The committee chairman, Senator Orrin G. Hatch, Republican of Utah, wants to avoid a "post-mortem" of Mr. Bell's tenure at the department and avoid duplicating a study on possible reorganization of the department by the new Secretary, William J. Bennett, according to Mr. Matthews. That study is expected to include an examination of the nie
The Reagan Administration's top civil-rights official has predicted that race-conscious affirmative-action plans will soon be a thing of the past.
"It will not be long before we will be able to put behind us for good court-ordered 'affirmative action' in the form of racial quotas, goals and timetables, or minority setasides," William Bradford Reynolds, head of the Justice Department's civil-rights division, said in a Feb. 9 speech.
In addressing a Florida Bar group meeting in Miami, Mr. Reynolds said the change was signaled in the U.S. Supreme Court's decision last year in Firefighters Local Union No. 1784 v. Stotts, which he called "a victory for all Americans."
In Stotts, the Court ruled last June that federal judges could not interfere with a legitimate seniority system--established by a consent decree--in order to protect blacks from being laid off from the Memphis fire department. The Justice Department, Mr. Reynolds said, recently completed a review of all the settlements it has entered into in employment-discrimination cases with an eye toward modifying them to conform with its interpretation of the Stotts decision.
Later in the speech, Mr.
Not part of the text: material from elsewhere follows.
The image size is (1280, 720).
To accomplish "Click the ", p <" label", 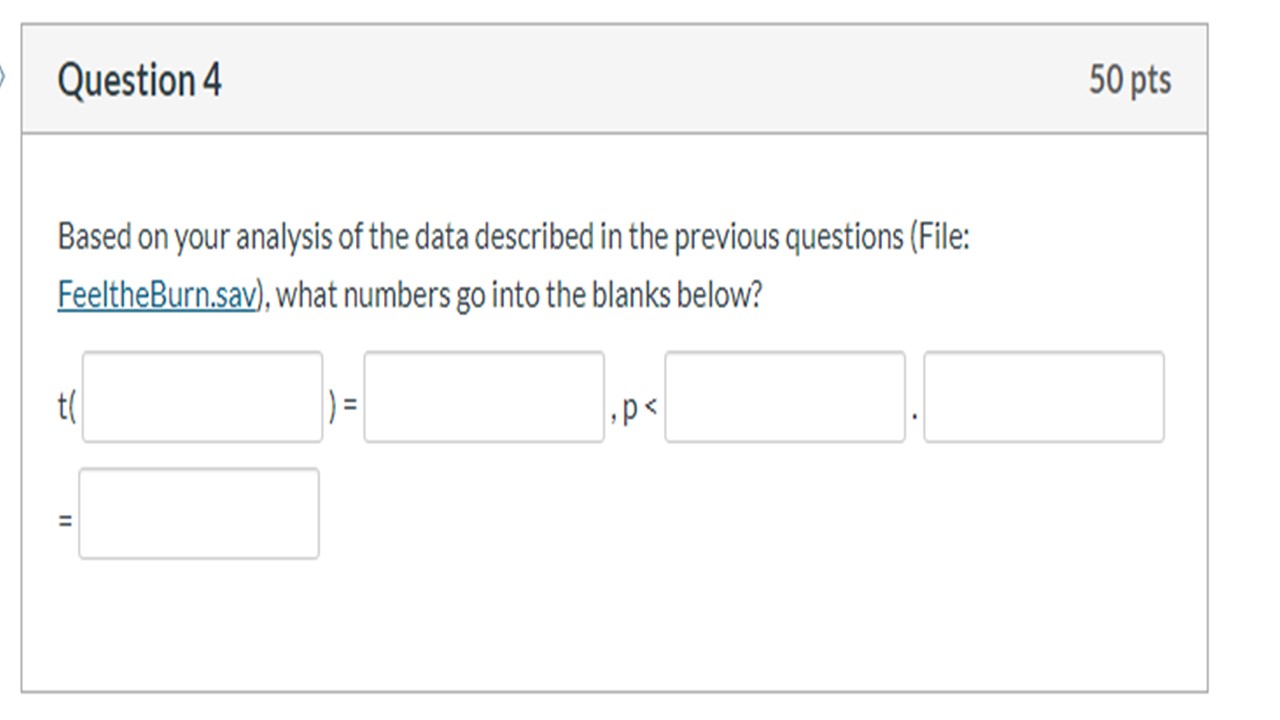I will pos(634,408).
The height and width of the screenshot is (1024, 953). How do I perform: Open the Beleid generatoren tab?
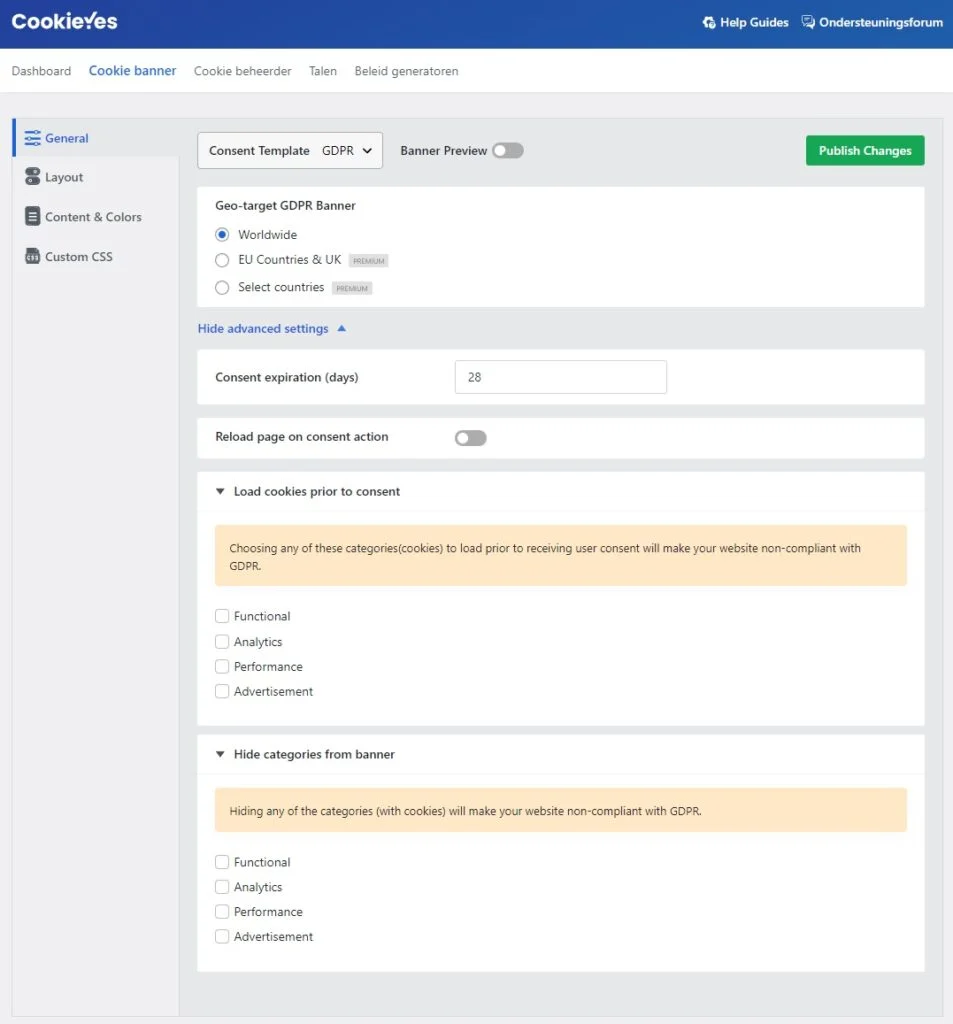pyautogui.click(x=406, y=71)
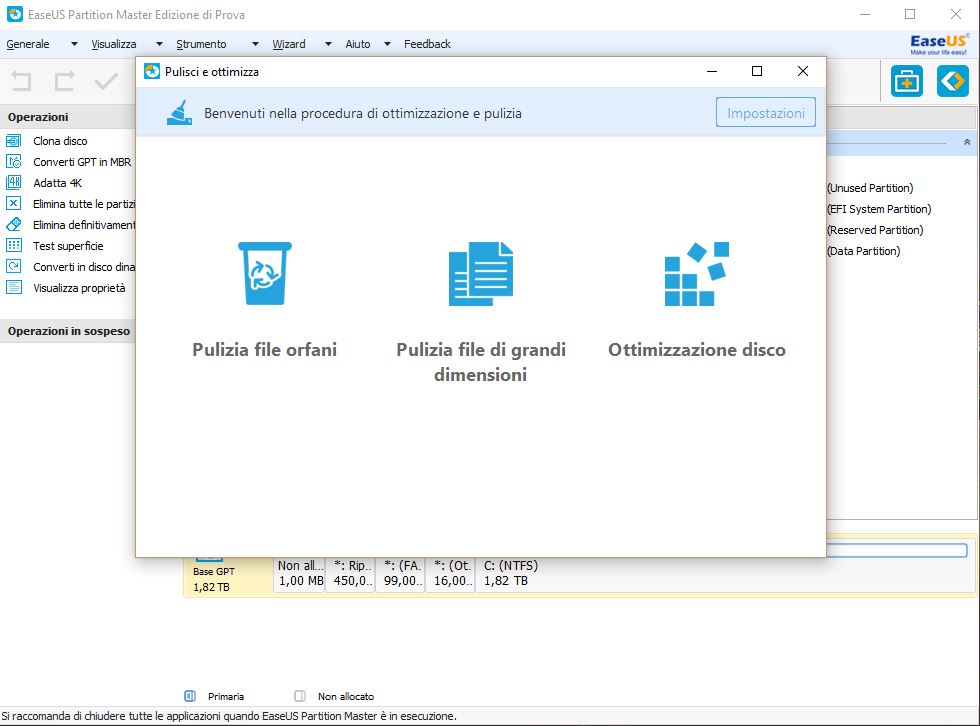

Reynolds suggested that the federal government "dispense entirely" with Equal Employment Opportunity Commission guidelines requiring all federal agencies to submit annually to the commission documents outlining their hiring goals for minorities and women.
William J. Bennett, the new secretary of education, came under fire in some quarters of the Congress for refusing to comply with the guidelines during his tenure as chairman of the National Endowment for the Humanities.